I just think that this opens up a whole range of problems that allows for potentially nefarious manipulation of the media we see and hear. Online news sources edit their articles after the fact all the time (usually to hide mistakes they made, and sometimes without a retraction or acknowledgment that they made a change). What if the legitimate owner of some media wants to make a change in other things, like books, films, etc? If we switch to an all electronic media model, what's to prevent a film producer from deciding he wants to change a scene in a film you purchased and now everyone's copy changes? Or an author decides he wants to change the ending of a book? Might seem like a great idea at first because new editions can just be updated and everyone gets them, right? But doesn't this also open up the possibility of redacting history as well? What if, for example, Obama wanted to conceal the fact that he ate dog while a child in Indonesia because it weakens the whole "OMG! Romney put his dog on the roof of his car" bit. Today? He's stuck. But in the future, if all media was electronic, couldn't he quietly change that part of the book and update everyone's copy? And who's to say that a change was made? I mean, we could all insist that the book used to say he ate dog, but where's the proof?

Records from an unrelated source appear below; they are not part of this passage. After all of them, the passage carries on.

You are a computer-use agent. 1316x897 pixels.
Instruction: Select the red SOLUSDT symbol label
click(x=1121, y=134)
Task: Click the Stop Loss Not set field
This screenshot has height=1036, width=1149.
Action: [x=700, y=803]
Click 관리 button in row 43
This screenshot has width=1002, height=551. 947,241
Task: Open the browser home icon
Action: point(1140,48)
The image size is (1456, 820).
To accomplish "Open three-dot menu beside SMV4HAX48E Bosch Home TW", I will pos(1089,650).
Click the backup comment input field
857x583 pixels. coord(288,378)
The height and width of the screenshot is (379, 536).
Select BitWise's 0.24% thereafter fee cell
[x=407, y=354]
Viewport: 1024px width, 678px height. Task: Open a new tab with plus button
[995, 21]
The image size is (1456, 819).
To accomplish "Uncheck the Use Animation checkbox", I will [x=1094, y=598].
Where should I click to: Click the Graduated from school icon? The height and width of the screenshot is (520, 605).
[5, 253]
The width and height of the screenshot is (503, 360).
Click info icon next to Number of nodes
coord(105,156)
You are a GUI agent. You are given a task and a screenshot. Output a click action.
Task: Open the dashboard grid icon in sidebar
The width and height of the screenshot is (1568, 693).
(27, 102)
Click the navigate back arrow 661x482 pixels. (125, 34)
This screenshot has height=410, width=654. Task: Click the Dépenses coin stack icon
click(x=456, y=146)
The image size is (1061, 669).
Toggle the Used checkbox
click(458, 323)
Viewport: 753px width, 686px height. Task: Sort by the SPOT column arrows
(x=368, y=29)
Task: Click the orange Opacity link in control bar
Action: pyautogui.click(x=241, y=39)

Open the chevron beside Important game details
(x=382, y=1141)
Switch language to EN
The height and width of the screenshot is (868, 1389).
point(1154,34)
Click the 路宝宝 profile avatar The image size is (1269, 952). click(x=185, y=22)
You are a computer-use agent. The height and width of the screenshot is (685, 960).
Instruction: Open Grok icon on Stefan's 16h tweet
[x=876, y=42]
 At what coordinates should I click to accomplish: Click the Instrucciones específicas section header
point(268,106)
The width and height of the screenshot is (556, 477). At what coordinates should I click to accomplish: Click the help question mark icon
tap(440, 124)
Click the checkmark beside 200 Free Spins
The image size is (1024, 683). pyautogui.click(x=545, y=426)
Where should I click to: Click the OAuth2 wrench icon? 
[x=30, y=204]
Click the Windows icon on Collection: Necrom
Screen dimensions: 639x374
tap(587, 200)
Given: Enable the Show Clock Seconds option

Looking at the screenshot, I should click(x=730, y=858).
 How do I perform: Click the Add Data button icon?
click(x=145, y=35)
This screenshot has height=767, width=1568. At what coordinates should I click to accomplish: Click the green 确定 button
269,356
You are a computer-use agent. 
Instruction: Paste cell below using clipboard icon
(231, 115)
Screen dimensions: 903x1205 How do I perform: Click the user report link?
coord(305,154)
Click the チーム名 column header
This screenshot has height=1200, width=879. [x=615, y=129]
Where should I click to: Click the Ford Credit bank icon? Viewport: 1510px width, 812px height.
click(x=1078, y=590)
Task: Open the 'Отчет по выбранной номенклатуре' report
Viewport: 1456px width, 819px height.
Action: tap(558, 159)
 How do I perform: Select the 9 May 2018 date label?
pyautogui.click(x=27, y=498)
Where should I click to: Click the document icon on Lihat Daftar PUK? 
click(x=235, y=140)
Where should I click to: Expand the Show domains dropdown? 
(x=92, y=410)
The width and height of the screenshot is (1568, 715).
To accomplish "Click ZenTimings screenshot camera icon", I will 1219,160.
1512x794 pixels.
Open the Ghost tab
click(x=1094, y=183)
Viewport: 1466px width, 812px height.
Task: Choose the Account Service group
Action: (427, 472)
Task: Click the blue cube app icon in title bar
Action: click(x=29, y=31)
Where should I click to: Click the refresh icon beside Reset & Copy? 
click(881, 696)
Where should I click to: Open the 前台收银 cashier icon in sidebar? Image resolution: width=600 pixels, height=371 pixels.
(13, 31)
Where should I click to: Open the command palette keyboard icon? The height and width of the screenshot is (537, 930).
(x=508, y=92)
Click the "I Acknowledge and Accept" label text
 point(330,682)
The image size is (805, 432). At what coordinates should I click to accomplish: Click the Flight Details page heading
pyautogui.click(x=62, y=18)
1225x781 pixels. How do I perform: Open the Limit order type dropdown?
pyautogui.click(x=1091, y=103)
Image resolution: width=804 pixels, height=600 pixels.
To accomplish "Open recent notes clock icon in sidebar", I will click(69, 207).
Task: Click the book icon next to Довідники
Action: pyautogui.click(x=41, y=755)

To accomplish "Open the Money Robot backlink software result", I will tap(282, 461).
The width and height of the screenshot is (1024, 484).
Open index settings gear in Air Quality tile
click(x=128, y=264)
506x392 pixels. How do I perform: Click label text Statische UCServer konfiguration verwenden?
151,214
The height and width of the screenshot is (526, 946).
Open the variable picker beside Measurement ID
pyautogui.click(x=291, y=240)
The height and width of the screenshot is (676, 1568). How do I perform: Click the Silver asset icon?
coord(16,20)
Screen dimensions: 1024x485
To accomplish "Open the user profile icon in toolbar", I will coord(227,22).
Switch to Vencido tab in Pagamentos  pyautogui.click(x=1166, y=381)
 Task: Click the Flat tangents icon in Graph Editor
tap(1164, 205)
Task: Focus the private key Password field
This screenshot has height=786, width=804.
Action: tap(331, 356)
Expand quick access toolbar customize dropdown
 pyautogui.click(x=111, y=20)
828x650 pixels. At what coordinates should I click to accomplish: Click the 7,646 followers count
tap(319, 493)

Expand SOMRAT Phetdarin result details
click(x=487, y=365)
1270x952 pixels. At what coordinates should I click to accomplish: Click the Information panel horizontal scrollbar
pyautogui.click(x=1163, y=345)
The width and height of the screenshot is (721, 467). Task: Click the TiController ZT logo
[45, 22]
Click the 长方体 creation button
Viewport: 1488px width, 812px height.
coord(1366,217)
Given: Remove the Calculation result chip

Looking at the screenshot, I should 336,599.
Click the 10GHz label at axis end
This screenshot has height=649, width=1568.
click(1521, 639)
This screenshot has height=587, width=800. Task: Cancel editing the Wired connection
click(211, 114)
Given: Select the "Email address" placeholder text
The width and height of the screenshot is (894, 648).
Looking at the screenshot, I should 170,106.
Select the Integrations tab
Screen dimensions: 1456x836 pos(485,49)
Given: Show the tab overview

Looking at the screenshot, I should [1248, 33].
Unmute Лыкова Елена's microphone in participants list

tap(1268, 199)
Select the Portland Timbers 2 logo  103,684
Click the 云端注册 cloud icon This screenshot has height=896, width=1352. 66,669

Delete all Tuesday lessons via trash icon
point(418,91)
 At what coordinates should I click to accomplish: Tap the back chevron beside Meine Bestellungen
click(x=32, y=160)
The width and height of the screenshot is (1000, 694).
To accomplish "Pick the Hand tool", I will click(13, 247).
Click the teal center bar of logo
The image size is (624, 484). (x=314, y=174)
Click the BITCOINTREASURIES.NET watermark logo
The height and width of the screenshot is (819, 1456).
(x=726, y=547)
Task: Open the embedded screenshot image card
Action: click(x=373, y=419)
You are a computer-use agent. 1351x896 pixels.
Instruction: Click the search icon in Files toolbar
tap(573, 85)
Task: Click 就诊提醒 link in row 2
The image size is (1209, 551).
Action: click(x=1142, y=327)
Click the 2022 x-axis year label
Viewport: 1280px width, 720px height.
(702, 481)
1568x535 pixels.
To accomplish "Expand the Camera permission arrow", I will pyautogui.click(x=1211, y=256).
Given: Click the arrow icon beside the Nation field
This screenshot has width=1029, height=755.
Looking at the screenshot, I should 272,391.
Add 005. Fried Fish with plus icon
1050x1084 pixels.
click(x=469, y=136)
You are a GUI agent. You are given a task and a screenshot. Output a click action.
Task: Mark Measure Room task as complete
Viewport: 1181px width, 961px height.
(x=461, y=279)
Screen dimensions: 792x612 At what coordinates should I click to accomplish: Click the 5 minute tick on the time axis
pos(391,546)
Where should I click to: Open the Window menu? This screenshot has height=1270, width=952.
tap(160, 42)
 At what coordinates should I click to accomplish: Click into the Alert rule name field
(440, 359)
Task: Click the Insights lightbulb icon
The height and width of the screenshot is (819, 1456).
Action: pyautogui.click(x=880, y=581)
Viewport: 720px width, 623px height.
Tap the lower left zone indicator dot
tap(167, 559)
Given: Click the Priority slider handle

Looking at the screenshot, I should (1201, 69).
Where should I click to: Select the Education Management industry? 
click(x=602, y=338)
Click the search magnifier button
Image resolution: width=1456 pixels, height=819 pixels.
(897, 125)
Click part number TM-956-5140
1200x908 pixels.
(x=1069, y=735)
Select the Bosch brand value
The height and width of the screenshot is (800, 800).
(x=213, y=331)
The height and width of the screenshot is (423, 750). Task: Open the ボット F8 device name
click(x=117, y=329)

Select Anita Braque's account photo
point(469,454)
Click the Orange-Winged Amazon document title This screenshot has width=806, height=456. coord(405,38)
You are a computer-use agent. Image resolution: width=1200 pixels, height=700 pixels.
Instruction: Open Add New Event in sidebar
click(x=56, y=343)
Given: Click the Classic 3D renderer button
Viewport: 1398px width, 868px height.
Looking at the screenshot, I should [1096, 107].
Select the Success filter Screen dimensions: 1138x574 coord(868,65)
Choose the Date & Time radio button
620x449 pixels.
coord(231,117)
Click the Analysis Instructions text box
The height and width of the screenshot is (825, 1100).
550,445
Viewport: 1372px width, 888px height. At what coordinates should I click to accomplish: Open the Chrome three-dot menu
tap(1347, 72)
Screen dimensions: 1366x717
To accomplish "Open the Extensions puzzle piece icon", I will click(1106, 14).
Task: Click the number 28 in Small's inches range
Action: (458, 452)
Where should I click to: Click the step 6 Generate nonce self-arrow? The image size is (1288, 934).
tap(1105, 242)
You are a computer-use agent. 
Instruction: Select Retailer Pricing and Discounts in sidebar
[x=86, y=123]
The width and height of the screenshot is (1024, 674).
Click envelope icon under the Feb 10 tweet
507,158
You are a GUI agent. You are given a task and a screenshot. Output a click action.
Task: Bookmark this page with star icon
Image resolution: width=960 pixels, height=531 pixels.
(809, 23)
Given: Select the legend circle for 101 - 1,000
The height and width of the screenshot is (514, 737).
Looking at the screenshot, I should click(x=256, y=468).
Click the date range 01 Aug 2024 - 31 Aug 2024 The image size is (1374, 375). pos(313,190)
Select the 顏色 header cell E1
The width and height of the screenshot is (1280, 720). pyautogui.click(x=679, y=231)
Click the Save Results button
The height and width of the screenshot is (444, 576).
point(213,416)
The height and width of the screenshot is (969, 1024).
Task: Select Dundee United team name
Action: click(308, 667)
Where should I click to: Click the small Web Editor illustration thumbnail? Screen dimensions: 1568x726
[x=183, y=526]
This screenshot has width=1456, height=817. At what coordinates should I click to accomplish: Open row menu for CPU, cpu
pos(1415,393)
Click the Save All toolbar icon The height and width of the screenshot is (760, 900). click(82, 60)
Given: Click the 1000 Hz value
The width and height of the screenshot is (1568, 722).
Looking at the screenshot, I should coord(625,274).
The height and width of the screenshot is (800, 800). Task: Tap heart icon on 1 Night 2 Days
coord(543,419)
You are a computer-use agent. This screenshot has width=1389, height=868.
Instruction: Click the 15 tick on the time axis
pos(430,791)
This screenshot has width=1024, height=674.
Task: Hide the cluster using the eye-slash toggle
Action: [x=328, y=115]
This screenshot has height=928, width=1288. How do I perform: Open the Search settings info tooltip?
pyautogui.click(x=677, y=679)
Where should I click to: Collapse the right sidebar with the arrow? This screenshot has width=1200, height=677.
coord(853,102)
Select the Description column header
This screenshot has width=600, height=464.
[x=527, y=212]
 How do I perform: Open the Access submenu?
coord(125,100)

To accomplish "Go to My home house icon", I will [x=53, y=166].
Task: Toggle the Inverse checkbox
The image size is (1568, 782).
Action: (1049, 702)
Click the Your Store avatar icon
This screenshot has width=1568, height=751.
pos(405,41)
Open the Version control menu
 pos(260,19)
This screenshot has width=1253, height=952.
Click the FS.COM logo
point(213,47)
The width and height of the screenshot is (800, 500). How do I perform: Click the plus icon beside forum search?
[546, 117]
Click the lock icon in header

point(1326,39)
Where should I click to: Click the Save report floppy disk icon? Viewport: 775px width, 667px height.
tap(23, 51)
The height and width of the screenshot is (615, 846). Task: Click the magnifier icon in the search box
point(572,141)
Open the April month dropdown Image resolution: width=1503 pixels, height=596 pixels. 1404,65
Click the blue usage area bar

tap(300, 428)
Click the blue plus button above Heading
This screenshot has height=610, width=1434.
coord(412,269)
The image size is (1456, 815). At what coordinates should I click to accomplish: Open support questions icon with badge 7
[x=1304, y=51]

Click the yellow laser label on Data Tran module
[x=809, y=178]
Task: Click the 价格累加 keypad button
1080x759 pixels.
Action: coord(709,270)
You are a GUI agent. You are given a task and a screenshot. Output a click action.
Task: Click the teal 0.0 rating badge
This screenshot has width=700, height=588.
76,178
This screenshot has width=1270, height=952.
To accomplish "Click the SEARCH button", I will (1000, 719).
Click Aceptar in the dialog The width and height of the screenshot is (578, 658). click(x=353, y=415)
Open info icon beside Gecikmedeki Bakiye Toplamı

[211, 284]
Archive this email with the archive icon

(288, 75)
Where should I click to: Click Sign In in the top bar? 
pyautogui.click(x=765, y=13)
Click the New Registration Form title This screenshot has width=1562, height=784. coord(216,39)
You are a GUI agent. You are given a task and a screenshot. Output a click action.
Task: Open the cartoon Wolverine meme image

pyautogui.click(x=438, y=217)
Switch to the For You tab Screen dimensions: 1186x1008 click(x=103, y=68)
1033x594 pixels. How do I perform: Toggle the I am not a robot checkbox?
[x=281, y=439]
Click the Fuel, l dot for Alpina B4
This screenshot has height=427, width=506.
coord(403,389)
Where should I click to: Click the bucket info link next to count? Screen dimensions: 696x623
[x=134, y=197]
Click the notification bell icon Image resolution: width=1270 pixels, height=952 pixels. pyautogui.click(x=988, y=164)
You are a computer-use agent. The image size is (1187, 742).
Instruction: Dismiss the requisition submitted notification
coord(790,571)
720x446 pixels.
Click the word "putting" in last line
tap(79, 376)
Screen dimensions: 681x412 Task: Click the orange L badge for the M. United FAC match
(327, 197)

I see a future where we may lose our ability to remember how things actually were in preference to how they are (or want to be) right now. The more we move away from ownership of physical things to licensed use of electronic copies of things, the more easy we do make it for those kinds of crazy sounding things to happen. Yeah, tinfoil hat and all of that, but I worry about these sorts of things. I don't think anyone implements these changes for those sorts of reasons, but once done, they can be used for them. It's something we really should think about ahead of time IMO.